What you need to do:
[1] In the SQL interview questions, how many shares does one equity option contract stand for when computing notional?
[2] Please resume the SQL interview questions after their final sentence, keeping the same format.

Text provided:
* * * * *

Questions reported by candidates in 2024-2026 loops, paraphrased and de-identified. Each answer covers the approach, the gotcha, and the typical follow-up.
SQL · L4
Reconstruct account balance over time from trade events
Use a running SUM with window: SUM(trade_amount) OVER (PARTITION BY account_id ORDER BY ts ROWS UNBOUNDED PRECEDING). The trade_amount sign convention matters: positive for cash deposits and sells, negative for buys and withdrawals. Edge case the interviewer always asks about: corporate actions (stock splits, dividends, mergers) require multiplier adjustments to historical positions. Volunteer this without being asked. Follow-up: how do you handle a backdated correction that arrives 3 days late? Answer: rerun the materialized account_balance table from the corrected event onwards, not the entire history.
-- Account balance over time from trade events
SELECT
account_id,
ts,
trade_id,
trade_amount,
SUM(trade_amount) OVER (
PARTITION BY account_id
ORDER BY ts, trade_id -- tiebreak deterministically
ROWS UNBOUNDED PRECEDING
) AS running_balance_usd
FROM trade_events
WHERE ts >= :start_ts
ORDER BY account_id, ts;SQL · L4
Find users whose option position exceeds notional limit at end of day
GROUP BY user_id, contract_id. Compute notional as SUM(contract_count * strike_price * 100) for equity options (100 shares per contract). HAVING notional > limit. Edge cases interviewers probe: assignment events (option exercised becomes equity position), expiration events (out-of-money options vanish), exercises mid-day (position changes intraday). Volunteer the assumption about whether you're measuring at trade-time or at end-of-day mark.

* * * * *

Data section:
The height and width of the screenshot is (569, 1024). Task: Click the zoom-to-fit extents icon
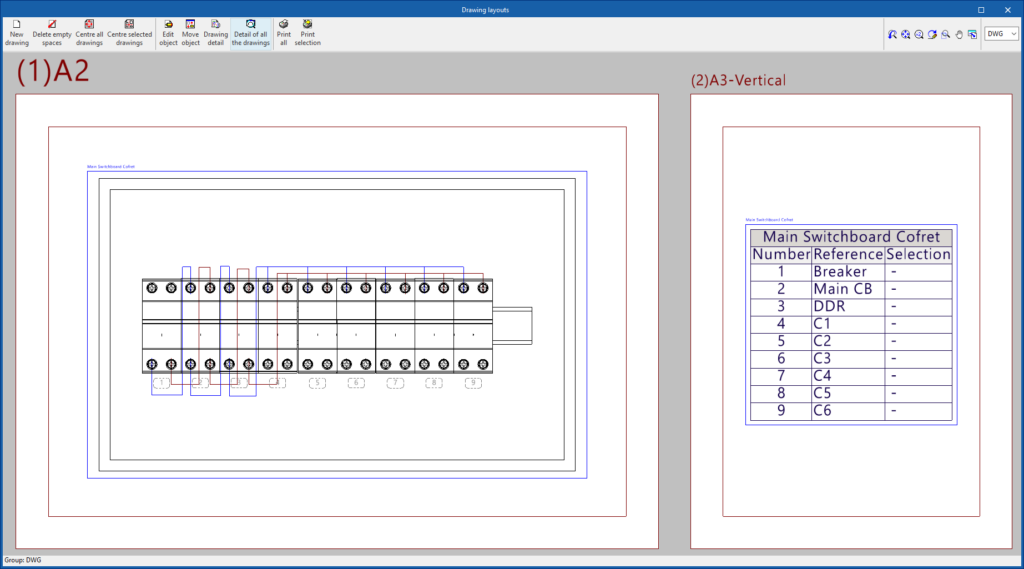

* * * * *

Answers in order:
[1] 100 shares per contract.

[2]
SQL · L5
Compute realized P&L per user per day with FIFO accounting
Match sell trades against the earliest unfilled buys for the same security in the same account. This is a tax-lot identification problem. Naive approaches (LIFO, average cost) produce wrong tax numbers. Interviewers expect a walkthrough on a 5-buy-1-sell example. Edge cases: short positions (cover trades match against the original short), multi-currency trades (FX conversion at trade time), wash sales (loss disallowed if same security repurchased within 30 days). Senior signal: mentioning that wash-sale handling is usually pushed downstream to a tax engine, not done in SQL.
SQL · L5
Find duplicate trades across the broker and clearing house feed
FULL OUTER JOIN broker_trades to clearing_house_trades on trade_id. Classify each row: matched (both sides present with same fields), missing-in-clearing (broker only), missing-in-broker (clearing only), mismatch (both present but fields differ). The mismatch row is the highest-leverage one to discuss: what tolerance is acceptable on price (cents), quantity (zero), timestamp (sub-second clock skew).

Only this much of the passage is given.